▸ What you will do: Give all of the records again. Match them exactly.

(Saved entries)
↓
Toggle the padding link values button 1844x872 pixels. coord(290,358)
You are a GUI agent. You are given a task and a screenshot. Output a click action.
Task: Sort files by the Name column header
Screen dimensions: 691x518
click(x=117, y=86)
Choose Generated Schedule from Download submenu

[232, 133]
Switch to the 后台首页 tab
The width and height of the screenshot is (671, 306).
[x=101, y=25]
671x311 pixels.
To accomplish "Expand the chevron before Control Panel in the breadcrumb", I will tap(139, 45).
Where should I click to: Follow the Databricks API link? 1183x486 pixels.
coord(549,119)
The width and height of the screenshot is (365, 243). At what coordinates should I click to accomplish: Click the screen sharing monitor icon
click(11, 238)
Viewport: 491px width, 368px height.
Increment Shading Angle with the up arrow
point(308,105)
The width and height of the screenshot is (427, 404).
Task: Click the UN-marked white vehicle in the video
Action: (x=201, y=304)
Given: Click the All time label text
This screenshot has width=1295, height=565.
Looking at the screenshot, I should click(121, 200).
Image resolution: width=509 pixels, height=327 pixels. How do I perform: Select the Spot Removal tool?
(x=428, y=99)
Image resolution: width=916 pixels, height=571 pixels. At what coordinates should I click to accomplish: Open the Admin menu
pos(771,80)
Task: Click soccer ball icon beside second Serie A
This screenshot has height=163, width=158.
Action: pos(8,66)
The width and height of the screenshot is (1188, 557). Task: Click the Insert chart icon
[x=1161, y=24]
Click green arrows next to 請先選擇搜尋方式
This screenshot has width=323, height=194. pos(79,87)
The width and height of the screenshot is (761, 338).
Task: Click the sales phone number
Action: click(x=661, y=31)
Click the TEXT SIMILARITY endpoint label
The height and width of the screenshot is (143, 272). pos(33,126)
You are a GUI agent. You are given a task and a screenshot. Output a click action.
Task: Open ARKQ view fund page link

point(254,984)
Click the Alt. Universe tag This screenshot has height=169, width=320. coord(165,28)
↑
▸ Exercise response:
Toggle the padding link values button 1844x872 pixels. coord(290,358)
You are a GUI agent. You are given a task and a screenshot. Output a click action.
Task: Sort files by the Name column header
Screen dimensions: 691x518
click(x=117, y=86)
Choose Generated Schedule from Download submenu

[232, 133]
Switch to the 后台首页 tab
The width and height of the screenshot is (671, 306).
[x=101, y=25]
671x311 pixels.
To accomplish "Expand the chevron before Control Panel in the breadcrumb", I will tap(139, 45).
Where should I click to: Follow the Databricks API link? 1183x486 pixels.
coord(549,119)
The width and height of the screenshot is (365, 243). At what coordinates should I click to accomplish: Click the screen sharing monitor icon
click(11, 238)
Viewport: 491px width, 368px height.
Increment Shading Angle with the up arrow
point(308,105)
The width and height of the screenshot is (427, 404).
Task: Click the UN-marked white vehicle in the video
Action: (x=201, y=304)
Given: Click the All time label text
This screenshot has width=1295, height=565.
Looking at the screenshot, I should click(121, 200).
Image resolution: width=509 pixels, height=327 pixels. How do I perform: Select the Spot Removal tool?
(x=428, y=99)
Image resolution: width=916 pixels, height=571 pixels. At what coordinates should I click to accomplish: Open the Admin menu
pos(771,80)
Task: Click soccer ball icon beside second Serie A
This screenshot has height=163, width=158.
Action: pos(8,66)
The width and height of the screenshot is (1188, 557). Task: Click the Insert chart icon
[x=1161, y=24]
Click green arrows next to 請先選擇搜尋方式
This screenshot has width=323, height=194. pos(79,87)
The width and height of the screenshot is (761, 338).
Task: Click the sales phone number
Action: click(x=661, y=31)
Click the TEXT SIMILARITY endpoint label
The height and width of the screenshot is (143, 272). pos(33,126)
You are a GUI agent. You are given a task and a screenshot. Output a click action.
Task: Open ARKQ view fund page link

point(254,984)
Click the Alt. Universe tag This screenshot has height=169, width=320. coord(165,28)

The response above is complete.